E tem um detalhe geopolítico importante: o acordo foi fechado sob pressão regulatória. A FCC estava investigando se a EchoStar estava usando adequadamente suas licenças de espectro, ameaçando revogá-las. Segundo reportagem da Bloomberg, até o Presidente Donald Trump teria pressionado pessoalmente o CEO da EchoStar a vender as licenças. Com a venda concluída, a investigação foi encerrada.

Como a Segunda Geração do Starlink Celular funcionará?

Starlink recebeu aprovação para 7.500 Satélites: Internet Satélite 5G chega em 2027

Aqui está onde a coisa fica realmente fascinante do ponto de vista técnico. O Starlink Direct to Cell atual, lançado em janeiro de 2024, já opera com mais de 600 satélites dedicados cobrindo cinco continentes e atendendo mais de seis milhões de usuários.

Mas as capacidades atuais são limitadas. O serviço funciona principalmente para mensagens de texto, compartilhamento de imagens e dados rudimentares através de aplicativos otimizados. A largura de banda disponível por usuário é restrita. Pense nisso como o equivalente a uma conexão 2G ou 3G básica.

A segunda geração, prevista para 2027, será uma transformação completa.
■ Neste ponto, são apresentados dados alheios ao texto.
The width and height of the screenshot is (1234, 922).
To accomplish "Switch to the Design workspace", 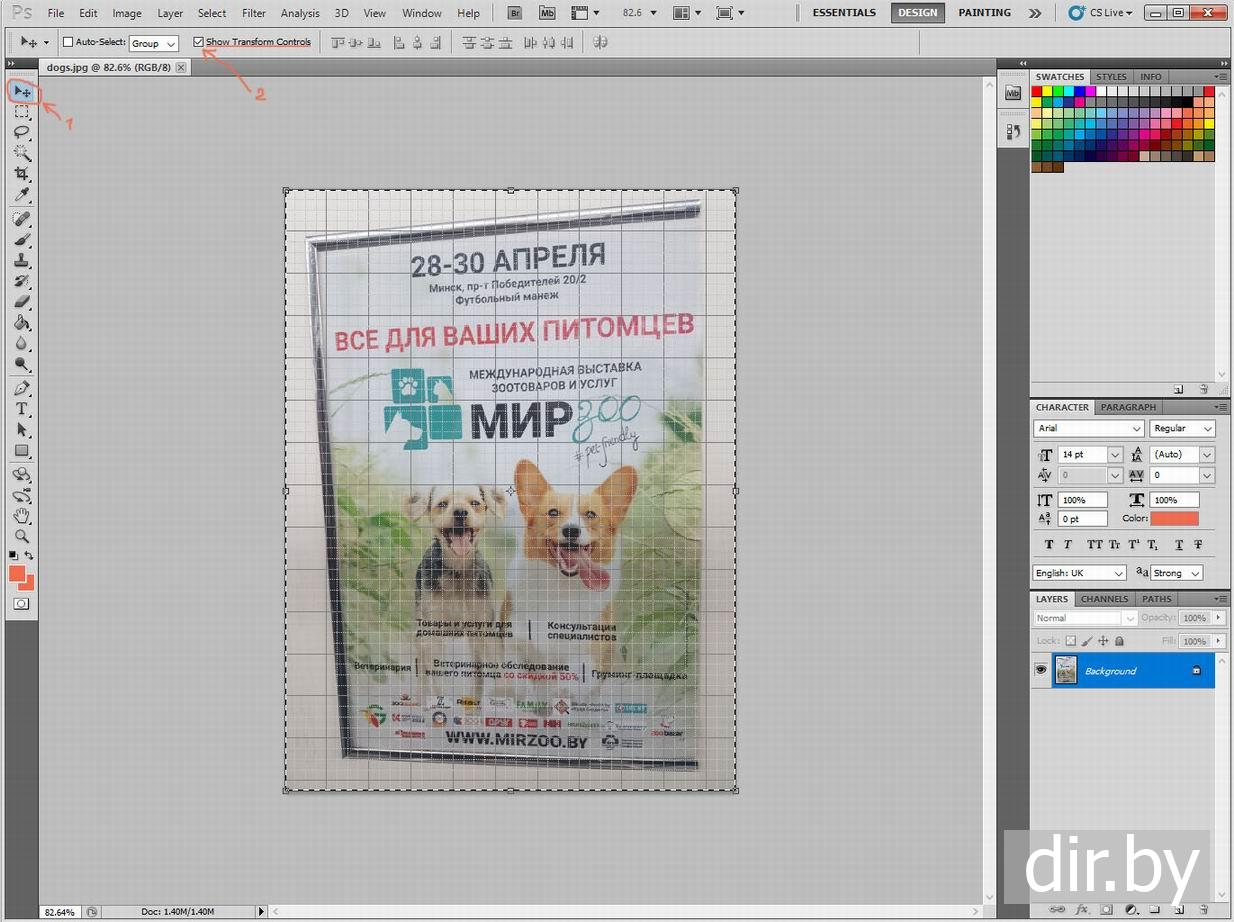I will 917,13.
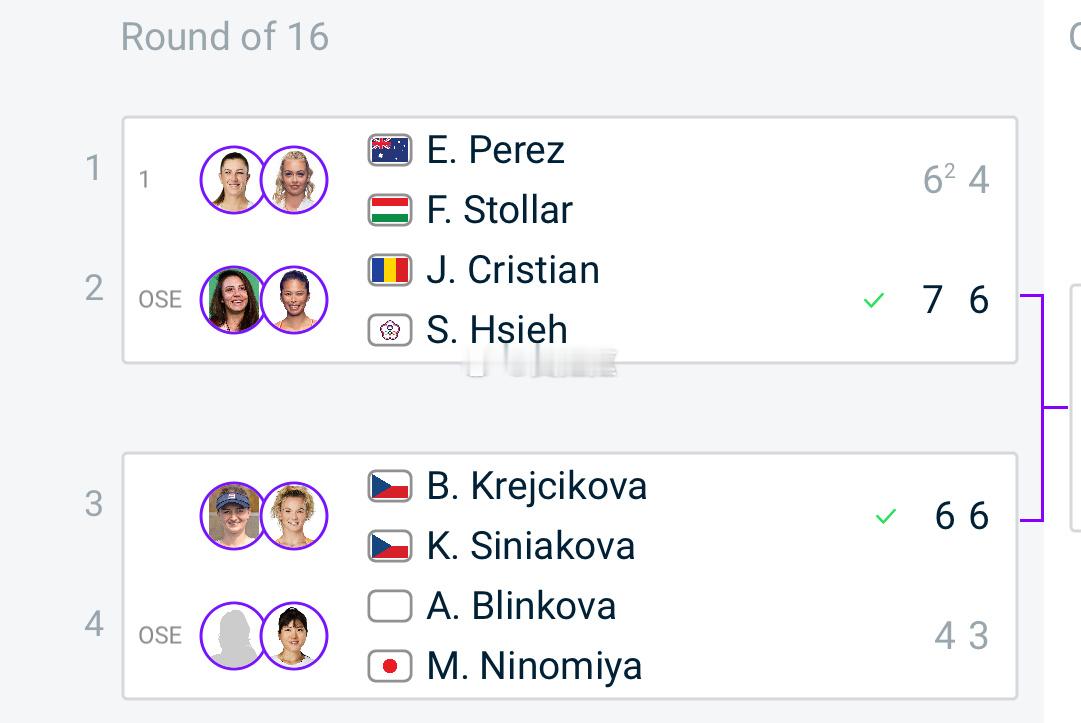Click the Romanian flag beside J. Cristian
Image resolution: width=1081 pixels, height=723 pixels.
pos(390,270)
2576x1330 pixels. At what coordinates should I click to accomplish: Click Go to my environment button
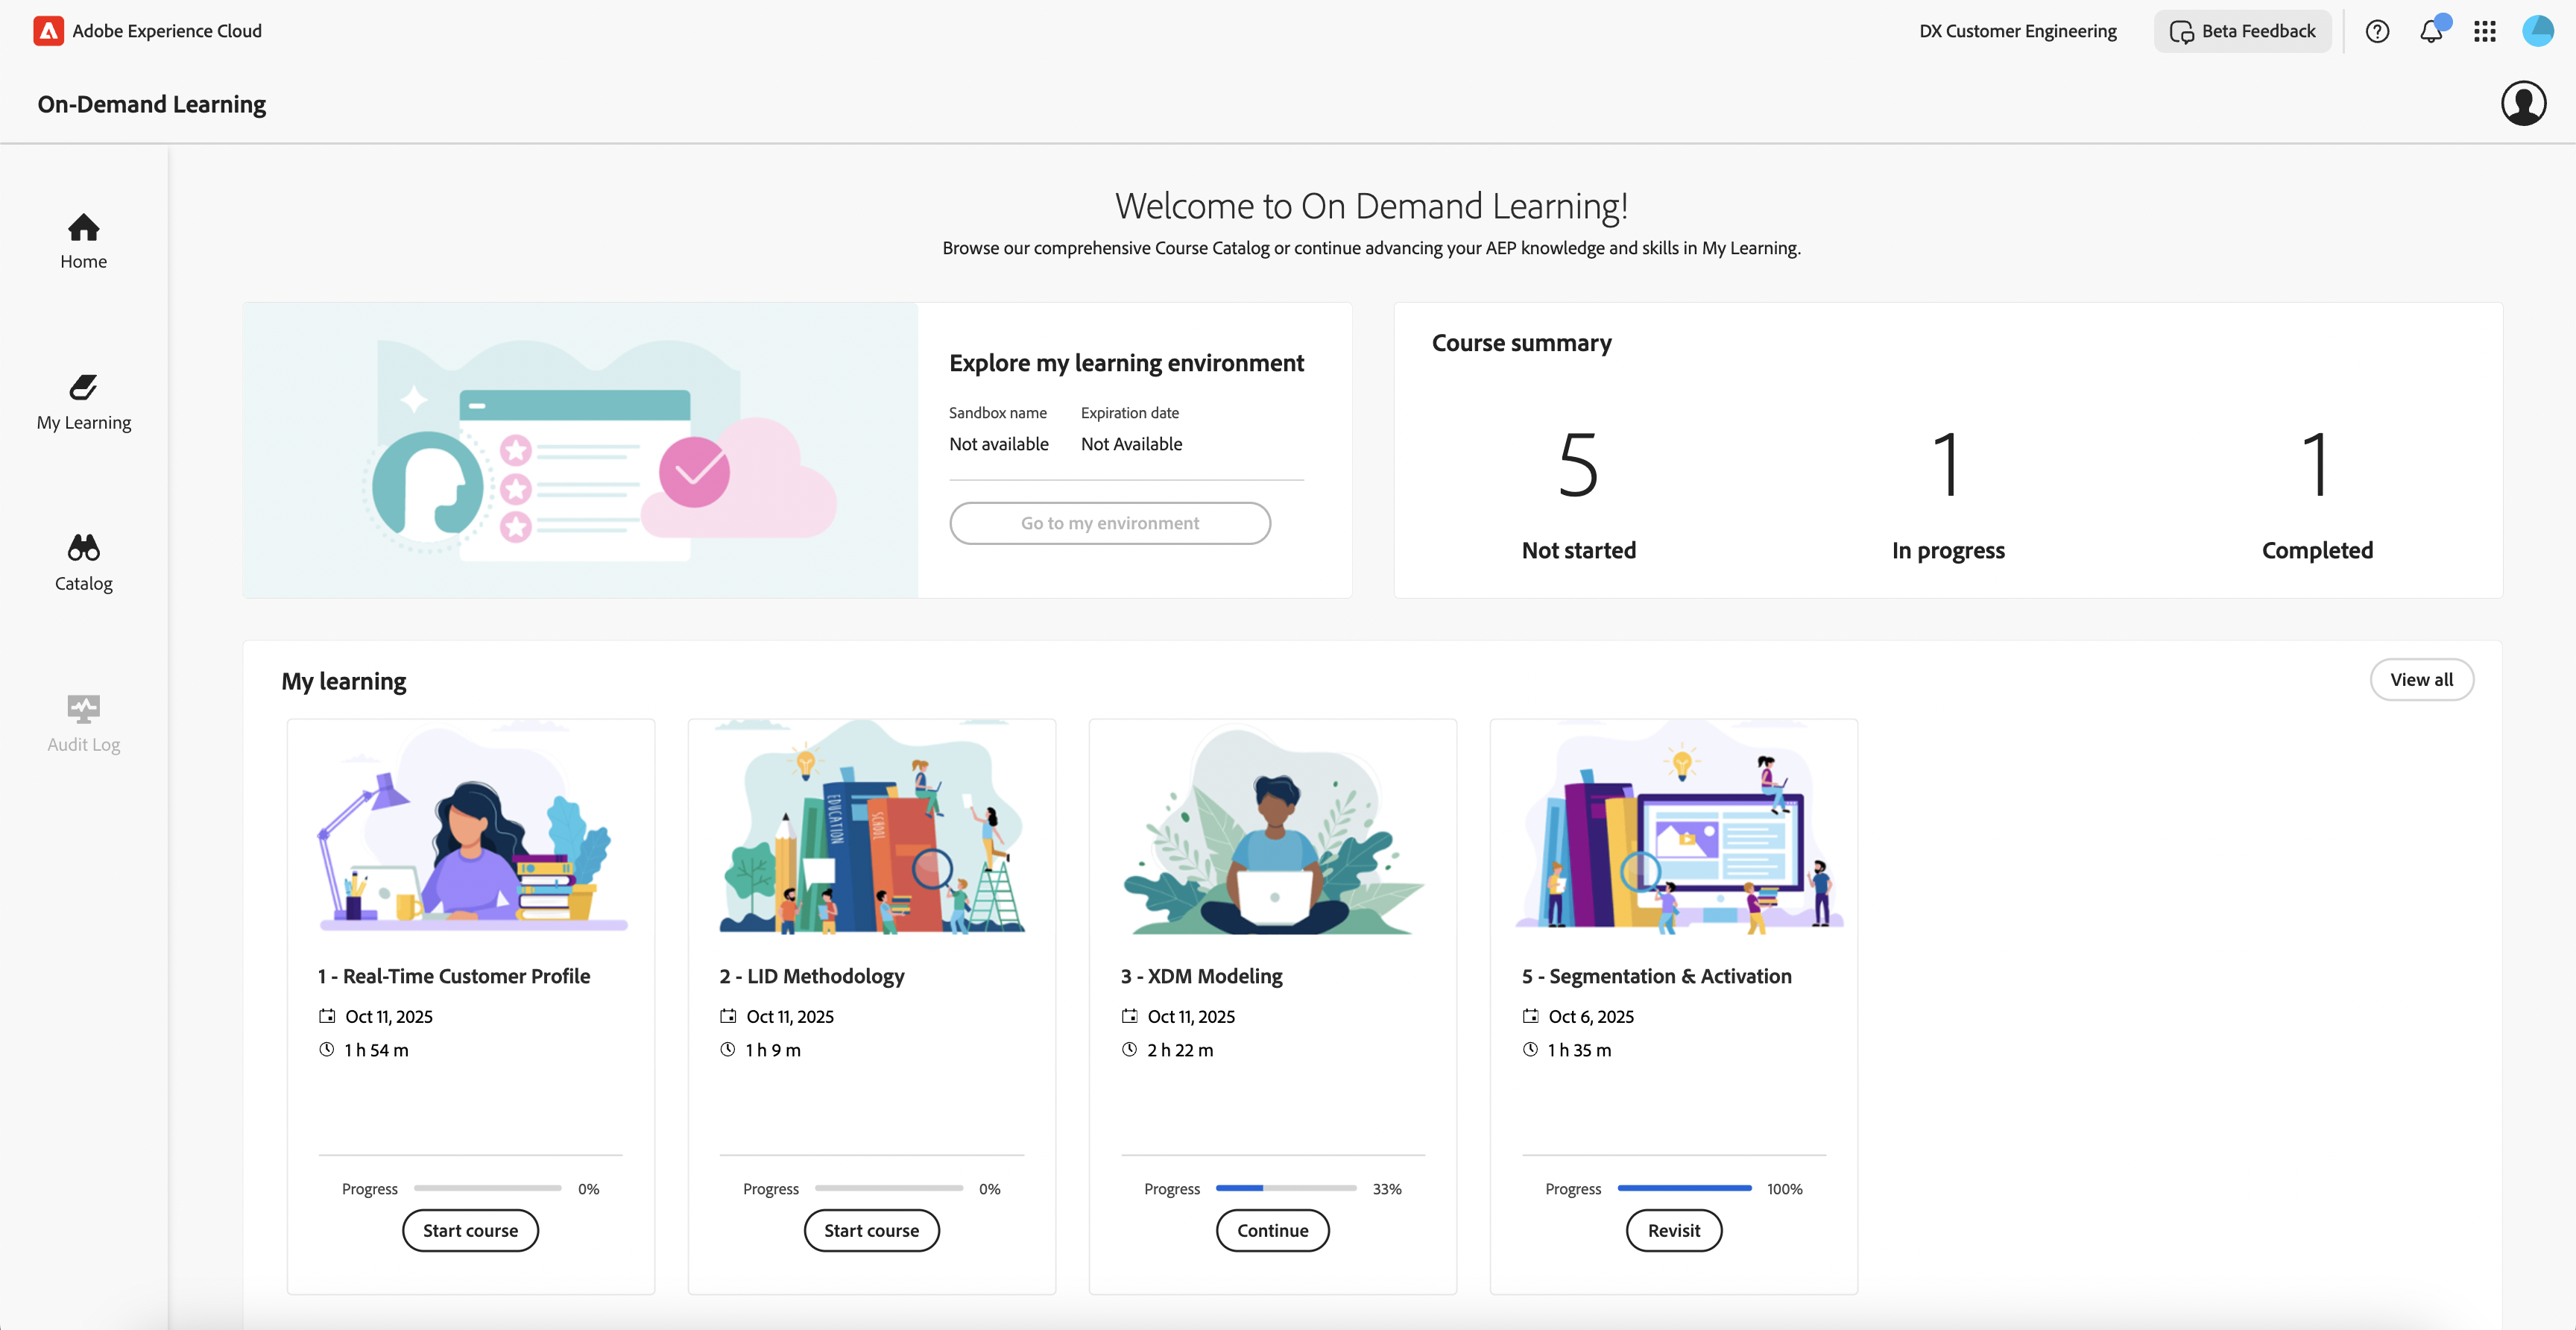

A expectativa é de um aumento de até 20 vezes no throughput (taxa de transferência) por satélite e 100 vezes na capacidade total da rede, oferecendo conectividade móvel comparável ao 5G terrestre.

Vamos destrinchar o que isso significa na prática. Os novos satélites serão projetados para operar protocolos 5G nativamente. Segundo a SpaceX, a arquitetura contará com chip próprio, antenas capazes de milhares de feixes espaciais e suporte ampliado a aplicativos.

Milhares de feixes espaciais por satélite é o número que impressiona. Cada feixe pode atender múltiplos usuários simultaneamente em uma área geográfica específica. Quando você tem milhares de feixes, consegue atender milhares de usuários ao mesmo tempo com uma qualidade de sinal elevada.

Os aplicativos suportados vão muito além de mensagens. Redes sociais, navegação GPS, serviços de meteorologia, streaming de vídeo e praticamente qualquer aplicativo que você usa no celular funcionará normalmente. A experiência será indistinguível de estar conectado a uma torre de celular convencional.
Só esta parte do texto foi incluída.